Both the existing Damages Act 1996 and the draft reforms contain an exception to the UK rate where 'more appropriate in the case in question'. Previous attempts to invoke that exception on purely economic grounds have failed. However, the Court of Session acknowledged in Tortolano v Ogilieve Construction Ltd  that an appropriate case would be 'a non-UK taxpayer' whose net returns are determined by foreign investment products, inflation, financial adviser fees etc.
The scenario is not uncommon of a foreign claimant being injured in the UK and later repatriated to their home country, but the UK courts having jurisdiction as the place where the accident happened. In such cases, the discount rate should be calculated by applying the prevailing UK methodology to local economics in the relevant jurisdiction. The existing methodology is to assume that the claimant will invest solely in index-linked government securities (ILGS). In her February 2017 statement introducing a new rate of -0.75%, the then-Lord Chancellor used a simple average of returns across all ILGS (excluding those with less than five years to maturity) over a three year period to 30 December 2016.
For a foreign claimant, research therefore has to be undertaken to find the local investment products best matching the February 2017 statement.
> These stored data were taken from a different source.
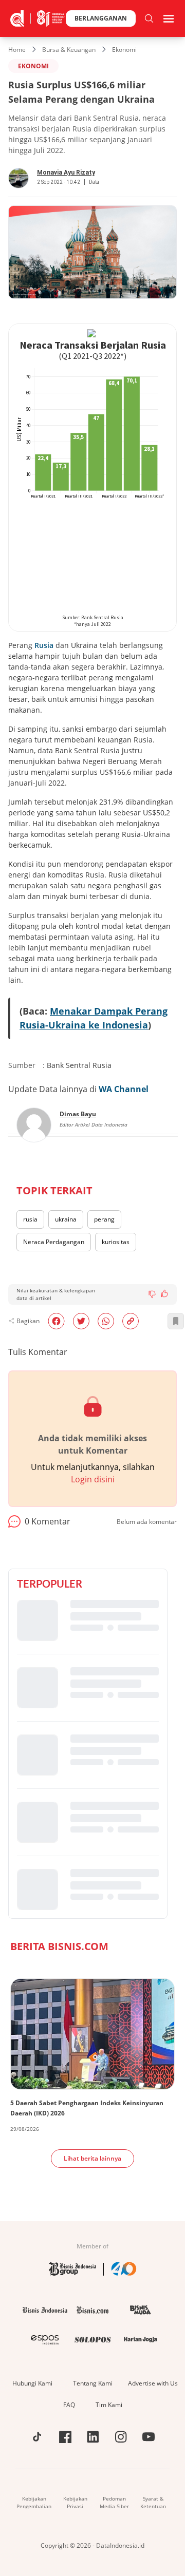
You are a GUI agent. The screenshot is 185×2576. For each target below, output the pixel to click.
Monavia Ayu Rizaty (66, 172)
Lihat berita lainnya (92, 2158)
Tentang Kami (93, 2383)
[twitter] (81, 1321)
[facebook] (56, 1321)
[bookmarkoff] (176, 1321)
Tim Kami (109, 2404)
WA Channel (124, 1089)
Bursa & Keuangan (69, 49)
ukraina (66, 1219)
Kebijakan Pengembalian (33, 2502)
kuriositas (116, 1241)
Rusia (43, 645)
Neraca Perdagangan (53, 1241)
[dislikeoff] (152, 1294)
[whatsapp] (106, 1321)
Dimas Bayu (78, 1114)
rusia (30, 1219)
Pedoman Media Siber (114, 2502)
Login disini (93, 1479)
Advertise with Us (153, 2383)
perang (104, 1219)
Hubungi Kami (32, 2383)
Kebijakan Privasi (75, 2502)
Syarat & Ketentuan (153, 2502)
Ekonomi (124, 49)
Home (17, 49)
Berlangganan (101, 18)
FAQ (69, 2404)
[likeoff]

Kennedys recently managed a brain injury claim following a UK accident where the claimant was repatriated to the US and, working with our local offices, we sourced specialist advice from a US economist that in the relevant state the applicable rate was 1.5%. In that case, disapplying the UK discount rate in favour of the US equivalent (based on UK methodology) had the effect of reducing the multiplier by over 40 and saved a seven-figure amount in damages.
The ongoing reforms promise to introduce a new methodology to setting the discount rate. It seems probable that the new methodology will be based on a different assumption that a prudently advised claimant invests in a diversified portfolio (not solely ILGS) offering more risk than very low risk, but still less risk than the ordinary investor. When determining the rate, the Lord Chancellor will review actual investment practices for realism. In our view, the new methodology will apply to foreign claimants as soon as the reforms are enacted, even before any decision is made about a change in UK rate, and is highly likely to produce higher discount rates (and correspondingly lower multipliers) for foreign claimants than the current approach. Going forwards, the draft reforms envisage the Lord Chancellor publishing reasons for future rate decisions, which should be used as an updated reference point when managing the process of sourcing foreign evidence regarding local economics.
In practice, the theory is one thing but the logistics are another. In order to successfully argue the UK rate should be disapplied, defendants will need to source local expertise from any combination (depending on the jurisdiction) of a local serious injury lawyer who knows the expert market, a local economist or financial adviser regarding best-matching products. A guardian or other local equivalent of our UK professional deputies who can provide leadership regarding actual investment practices of claimants may also be required.
Our experience has been that the process can be time-consuming, especially in terms of translating and explaining UK methodology for the foreign expert team. However, it tends to be worth the investment because of the potential deflationary effect on damages compared to using the inappropriate UK rate.